What about this non-refundable Credit Check Fee that I had mentioned? Well, first let me say that when this law was added to the books in 1999, it became (in my personal opinion), one of the top three most useless laws written – ever.
This is how it works. If a landlord wants to pass on the expense of doing a credit check on the applicant to the applicant, they can do so if they follow some (what appear to be) simple steps.
First of all, the landlord can only charge for the actual cost of the credit report, not to exceed $20.00. So, if the credit report costs $10, the landlord can only charge $10. If the credit report costs $30, the landlord can only charge $20.
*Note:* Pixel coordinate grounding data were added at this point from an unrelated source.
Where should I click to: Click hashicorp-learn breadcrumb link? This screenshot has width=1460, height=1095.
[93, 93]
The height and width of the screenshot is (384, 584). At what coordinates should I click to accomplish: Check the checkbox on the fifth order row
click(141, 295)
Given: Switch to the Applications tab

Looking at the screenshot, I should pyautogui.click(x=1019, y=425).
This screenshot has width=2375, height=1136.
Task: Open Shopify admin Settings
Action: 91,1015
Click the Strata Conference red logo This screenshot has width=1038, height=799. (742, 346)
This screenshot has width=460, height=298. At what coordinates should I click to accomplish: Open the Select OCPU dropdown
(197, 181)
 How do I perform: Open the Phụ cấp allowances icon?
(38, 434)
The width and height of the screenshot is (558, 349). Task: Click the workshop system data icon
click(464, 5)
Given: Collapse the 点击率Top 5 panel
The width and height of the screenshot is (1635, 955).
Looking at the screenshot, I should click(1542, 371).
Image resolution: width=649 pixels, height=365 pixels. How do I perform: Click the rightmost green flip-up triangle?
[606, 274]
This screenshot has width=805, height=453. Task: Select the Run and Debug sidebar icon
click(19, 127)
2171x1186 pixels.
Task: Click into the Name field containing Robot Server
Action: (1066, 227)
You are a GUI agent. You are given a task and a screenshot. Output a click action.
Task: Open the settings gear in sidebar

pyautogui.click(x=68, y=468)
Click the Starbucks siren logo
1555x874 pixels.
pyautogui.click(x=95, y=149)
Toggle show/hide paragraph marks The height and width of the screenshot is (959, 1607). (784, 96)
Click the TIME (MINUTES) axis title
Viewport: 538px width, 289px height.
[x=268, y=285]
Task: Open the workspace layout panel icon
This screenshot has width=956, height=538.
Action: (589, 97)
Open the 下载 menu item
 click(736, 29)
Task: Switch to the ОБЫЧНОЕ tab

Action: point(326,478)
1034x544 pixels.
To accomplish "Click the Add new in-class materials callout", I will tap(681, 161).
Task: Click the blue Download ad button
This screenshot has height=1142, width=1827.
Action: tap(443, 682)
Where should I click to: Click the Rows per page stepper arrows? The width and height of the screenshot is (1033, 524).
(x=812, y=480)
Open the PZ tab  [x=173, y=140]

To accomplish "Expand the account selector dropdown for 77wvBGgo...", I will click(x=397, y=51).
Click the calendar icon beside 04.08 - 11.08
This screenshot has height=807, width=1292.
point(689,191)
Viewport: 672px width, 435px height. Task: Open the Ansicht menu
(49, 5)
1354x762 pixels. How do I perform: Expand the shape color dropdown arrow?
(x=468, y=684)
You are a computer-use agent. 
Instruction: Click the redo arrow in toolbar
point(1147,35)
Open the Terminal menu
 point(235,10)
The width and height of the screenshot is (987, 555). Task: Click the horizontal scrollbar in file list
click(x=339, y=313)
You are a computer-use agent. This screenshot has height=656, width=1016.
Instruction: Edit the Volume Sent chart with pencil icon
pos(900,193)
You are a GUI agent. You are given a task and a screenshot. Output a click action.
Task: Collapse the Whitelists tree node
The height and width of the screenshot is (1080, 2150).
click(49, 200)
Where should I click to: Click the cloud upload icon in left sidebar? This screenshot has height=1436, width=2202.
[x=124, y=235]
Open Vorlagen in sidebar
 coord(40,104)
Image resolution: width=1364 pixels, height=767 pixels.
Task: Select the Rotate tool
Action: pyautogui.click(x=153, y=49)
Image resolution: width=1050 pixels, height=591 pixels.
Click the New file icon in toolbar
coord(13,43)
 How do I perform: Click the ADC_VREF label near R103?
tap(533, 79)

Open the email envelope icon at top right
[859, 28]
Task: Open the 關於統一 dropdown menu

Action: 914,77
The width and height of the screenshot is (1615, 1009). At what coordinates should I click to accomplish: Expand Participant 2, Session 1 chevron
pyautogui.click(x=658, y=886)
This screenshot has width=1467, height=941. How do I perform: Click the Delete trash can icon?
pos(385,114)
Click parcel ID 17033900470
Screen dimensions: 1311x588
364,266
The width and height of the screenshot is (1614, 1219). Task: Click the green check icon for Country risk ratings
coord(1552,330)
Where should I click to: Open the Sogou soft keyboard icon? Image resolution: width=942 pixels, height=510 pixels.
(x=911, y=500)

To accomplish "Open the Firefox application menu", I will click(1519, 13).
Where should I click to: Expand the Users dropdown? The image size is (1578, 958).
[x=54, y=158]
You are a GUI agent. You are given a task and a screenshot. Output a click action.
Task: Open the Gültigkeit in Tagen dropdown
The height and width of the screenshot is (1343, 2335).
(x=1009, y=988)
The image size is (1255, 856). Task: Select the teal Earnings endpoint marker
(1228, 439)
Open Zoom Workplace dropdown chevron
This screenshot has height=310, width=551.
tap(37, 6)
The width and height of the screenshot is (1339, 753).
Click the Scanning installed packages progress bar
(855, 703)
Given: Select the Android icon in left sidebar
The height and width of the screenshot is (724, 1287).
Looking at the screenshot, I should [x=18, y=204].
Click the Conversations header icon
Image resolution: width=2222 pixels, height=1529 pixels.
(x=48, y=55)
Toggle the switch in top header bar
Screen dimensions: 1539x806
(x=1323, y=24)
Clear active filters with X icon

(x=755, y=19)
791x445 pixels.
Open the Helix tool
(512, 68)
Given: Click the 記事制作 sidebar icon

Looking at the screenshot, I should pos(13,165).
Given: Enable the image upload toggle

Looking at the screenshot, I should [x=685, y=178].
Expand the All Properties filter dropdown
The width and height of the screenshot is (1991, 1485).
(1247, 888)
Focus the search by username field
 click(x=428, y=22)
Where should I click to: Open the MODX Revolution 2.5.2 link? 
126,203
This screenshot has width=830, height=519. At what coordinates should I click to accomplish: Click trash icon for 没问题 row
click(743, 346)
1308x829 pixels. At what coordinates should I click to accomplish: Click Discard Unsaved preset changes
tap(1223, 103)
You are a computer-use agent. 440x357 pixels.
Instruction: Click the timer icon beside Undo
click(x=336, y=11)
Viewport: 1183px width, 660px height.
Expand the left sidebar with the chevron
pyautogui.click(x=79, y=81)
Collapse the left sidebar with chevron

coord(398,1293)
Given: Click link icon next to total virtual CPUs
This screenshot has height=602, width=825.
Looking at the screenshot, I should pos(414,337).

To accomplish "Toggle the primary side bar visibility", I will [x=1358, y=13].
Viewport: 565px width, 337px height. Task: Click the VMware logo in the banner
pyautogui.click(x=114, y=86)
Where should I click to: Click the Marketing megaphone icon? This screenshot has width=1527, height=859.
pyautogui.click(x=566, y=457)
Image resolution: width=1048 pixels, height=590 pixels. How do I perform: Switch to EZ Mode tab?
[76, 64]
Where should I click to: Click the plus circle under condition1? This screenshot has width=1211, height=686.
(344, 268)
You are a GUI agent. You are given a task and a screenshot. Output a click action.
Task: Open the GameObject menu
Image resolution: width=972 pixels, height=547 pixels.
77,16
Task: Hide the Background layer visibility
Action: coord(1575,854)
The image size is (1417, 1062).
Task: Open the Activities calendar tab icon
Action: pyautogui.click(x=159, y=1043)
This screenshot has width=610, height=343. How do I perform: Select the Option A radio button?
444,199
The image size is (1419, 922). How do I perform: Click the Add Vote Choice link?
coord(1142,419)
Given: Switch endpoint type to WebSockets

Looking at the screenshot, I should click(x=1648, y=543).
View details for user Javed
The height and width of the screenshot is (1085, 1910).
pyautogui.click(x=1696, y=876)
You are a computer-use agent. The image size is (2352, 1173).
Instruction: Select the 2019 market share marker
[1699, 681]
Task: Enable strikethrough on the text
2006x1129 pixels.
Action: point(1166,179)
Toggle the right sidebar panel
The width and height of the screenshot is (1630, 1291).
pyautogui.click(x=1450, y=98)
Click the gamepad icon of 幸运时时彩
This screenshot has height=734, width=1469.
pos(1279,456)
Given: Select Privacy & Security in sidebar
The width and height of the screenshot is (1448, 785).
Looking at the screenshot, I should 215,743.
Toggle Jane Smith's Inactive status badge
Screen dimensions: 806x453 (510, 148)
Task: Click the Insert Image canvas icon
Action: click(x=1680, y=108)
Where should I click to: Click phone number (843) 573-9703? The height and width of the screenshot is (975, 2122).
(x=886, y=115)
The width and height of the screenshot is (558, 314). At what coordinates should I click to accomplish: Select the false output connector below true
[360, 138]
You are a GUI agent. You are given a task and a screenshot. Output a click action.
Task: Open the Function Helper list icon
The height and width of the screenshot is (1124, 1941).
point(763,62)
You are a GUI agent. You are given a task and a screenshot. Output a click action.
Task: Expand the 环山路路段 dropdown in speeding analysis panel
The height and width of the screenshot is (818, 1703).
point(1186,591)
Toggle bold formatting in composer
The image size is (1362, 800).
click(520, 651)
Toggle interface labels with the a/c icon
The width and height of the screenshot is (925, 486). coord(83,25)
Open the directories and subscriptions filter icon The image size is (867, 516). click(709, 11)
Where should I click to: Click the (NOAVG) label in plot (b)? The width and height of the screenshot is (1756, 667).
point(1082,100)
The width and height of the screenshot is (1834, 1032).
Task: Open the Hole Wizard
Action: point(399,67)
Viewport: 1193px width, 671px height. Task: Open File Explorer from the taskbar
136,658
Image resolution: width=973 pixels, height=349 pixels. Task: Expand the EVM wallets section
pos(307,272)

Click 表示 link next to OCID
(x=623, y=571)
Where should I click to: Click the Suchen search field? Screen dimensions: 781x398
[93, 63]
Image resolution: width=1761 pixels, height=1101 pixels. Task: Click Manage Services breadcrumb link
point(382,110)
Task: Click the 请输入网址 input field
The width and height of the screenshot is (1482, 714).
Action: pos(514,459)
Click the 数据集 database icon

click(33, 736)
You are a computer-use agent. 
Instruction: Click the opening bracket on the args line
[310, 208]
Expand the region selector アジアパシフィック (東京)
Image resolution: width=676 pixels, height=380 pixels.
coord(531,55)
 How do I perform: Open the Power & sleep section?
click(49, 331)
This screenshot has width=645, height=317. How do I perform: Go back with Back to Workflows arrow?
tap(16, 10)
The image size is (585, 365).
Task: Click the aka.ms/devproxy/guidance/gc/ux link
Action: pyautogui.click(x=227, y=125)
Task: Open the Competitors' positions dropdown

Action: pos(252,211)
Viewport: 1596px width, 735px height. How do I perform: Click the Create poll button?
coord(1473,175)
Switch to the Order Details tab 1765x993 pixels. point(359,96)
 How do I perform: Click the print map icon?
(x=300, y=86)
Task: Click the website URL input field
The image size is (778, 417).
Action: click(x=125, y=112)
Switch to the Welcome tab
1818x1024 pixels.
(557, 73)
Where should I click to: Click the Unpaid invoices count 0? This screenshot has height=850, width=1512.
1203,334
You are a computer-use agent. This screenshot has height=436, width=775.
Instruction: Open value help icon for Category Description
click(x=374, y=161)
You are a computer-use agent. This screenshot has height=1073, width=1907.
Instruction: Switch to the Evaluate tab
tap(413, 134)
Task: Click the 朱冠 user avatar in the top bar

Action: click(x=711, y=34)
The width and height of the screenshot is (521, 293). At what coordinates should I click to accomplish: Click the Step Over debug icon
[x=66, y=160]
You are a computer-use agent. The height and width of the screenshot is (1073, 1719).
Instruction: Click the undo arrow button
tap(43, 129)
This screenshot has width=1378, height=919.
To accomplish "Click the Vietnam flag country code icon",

The applicant has to be made aware of this charge before hand. That way, if they don’t want to apply to avoid paying the fee, they can. Also, the applicant can avoid paying the fee by providing the landlord with a copy of their credit report that is less than 30 days old. In the event the landlord gets a copy of the credit report from the applicant, they can still run their own to verify the information is still accurate, the landlord cannot charge for it though.
So far, this law seems reasonable…. Why is this on Dr. Rent’s list of useless laws? Well… another requirement the landlord must follow in order to be able to charge a tenant for their credit report is that the landlord must provide the tenant with a copy of the report. Which you are probably thinking makes sense, after all, if they paid up to $20 for it, why shouldn’t they be able to have a copy of it?
Well…. Because that is not the way credit reports work. Credit reports are not easy to get, you have to contract with a provider and those providers will have a ton of requirements that are established by laws that they have to follow before you are even allowed to be their customer.
One of these requirements is that you, as the party getting the credit report, agree to keep that information confidential and to not share the contents of the credit report with anyone else besides you…. INCLUDING THE PERSON YOU RAN THE REPORT ON!!! That’s right, if you give me written permission to run a credit report on you, I cannot tell you what that report says. If you have ever been turned down for credit, you don’t get a copy of your report, you get a letter saying which report they used and who you can contact to get a copy. (Of course, you can go to the website www.annualcreditreport.com and run a credit report on yourself once a year from each of the “big 3” credit reporting agencies as part of the FACTA laws.)
Now you see why this law is useless. I can only charge an applicant a Credit Check Fee if I am willing to violate my contract with my credit report provider, which could make it impossible for me to run credit reports in the future. It is like passing a law that says that you can only drive a car if it is red… and then outlawing red paint.
So.. there is a short review of how earnest moneys work inWisconsin. If a landlord is charging any type of application fee that is not refundable (with the exception of up to $20 for a Credit Check Fee), you can tell thatWisconsinlandlord – YOU CAN’T DO THAT!